In recent years chrominance-luminance separation has been markedly improved by the use of multi-dimensional digital filtering. One conventional system, for example, employs a two-dimensional comb filter for filtering spatial frequencies on the horizontal and vertical axes, and a frame comb filter for filtering the signal on the time axis. The outputs of these filters are mixed in proportion to the degree of motion in the picture, so that increasing motion leads to increasing use of the output of the two-dimensional comb filter.
By exploiting the frame-to-frame phase reversal of the color subcarrier signal, in a still picture the frame comb filter achieves complete chrominance-luminance separation. If the picture is moving, however, the frame comb filter creates unwanted artifacts such as double images. The two-dimensional spatial comb filter avoids these artifacts but produces others, such as cross color (luminance crosstalk into the chrominance signal) and dot crawl, which can be particularly noticeable at the edges of objects. Overall, the frame comb filter works better for stationary parts of the picture, while the two-dimensional spatial comb filter works better for moving parts, and this is the reason for selecting the outputs of the two filters in proportion to motion.
To detect the degree of motion, the conventional system compares the video signal in different frames. More specifically, a motion detector takes the difference between the signal in two consecutive frames, passes this difference through a low-pass filter to remove high-frequency components due to the above-mentioned color phase reversal, and takes the absolute value of the result. As a result, the motion in the low-frequency luminance signals is detected. To detect chrominance motion and high-frequency luminance motion, the conventional motion detector also takes the absolute value of the difference between the signal input in one frame and the signal input two frame previously. The motion can be detected by selecting the larger of the two absolute values.
One problem with this conventional system is that the low-pass filter in the motion detector fails to reject high-frequency components of the chrominance signals having a horizontal frequency distribution extending to a large extent, in the low-frequency region of the luminance signal, causing such low-frequency components to be mistakenly interpreted as motion.
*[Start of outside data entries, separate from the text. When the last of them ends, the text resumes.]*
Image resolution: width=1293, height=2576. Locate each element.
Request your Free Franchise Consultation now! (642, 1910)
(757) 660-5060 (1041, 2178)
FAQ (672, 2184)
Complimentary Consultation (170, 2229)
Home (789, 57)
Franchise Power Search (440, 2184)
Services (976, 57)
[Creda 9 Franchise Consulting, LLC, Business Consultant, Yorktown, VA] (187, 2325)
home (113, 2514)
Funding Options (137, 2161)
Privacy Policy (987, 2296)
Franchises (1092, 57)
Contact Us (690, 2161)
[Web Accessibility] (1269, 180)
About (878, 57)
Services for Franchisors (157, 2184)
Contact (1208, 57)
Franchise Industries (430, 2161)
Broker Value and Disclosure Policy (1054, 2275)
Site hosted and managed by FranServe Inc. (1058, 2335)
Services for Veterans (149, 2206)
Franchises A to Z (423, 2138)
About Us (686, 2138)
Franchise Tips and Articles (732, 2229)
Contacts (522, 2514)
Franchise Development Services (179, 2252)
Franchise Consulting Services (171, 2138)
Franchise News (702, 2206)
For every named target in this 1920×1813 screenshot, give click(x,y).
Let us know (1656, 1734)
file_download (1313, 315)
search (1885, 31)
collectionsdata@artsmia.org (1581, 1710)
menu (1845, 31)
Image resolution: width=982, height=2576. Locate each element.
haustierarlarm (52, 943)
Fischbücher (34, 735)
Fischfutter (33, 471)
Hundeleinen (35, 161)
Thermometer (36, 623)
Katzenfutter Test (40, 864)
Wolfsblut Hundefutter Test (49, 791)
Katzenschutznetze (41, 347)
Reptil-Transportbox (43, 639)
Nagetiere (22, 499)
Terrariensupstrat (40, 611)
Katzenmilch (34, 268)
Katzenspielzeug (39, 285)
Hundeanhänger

Another problem is that, since the low-pass filter rejects all high-frequency components, the conventional motion detector fails to detect motion restricted to high-frequency components of the luminance signal over a one-frame interval.
A more basic problem is that the conventional system produces a very clean image, with complete chrominance-luminance separation, in stationary parts of the picture, but allows considerable dot crawl and cross color in moving parts. The striking difference in quality between different parts of the same picture creates an odd impression.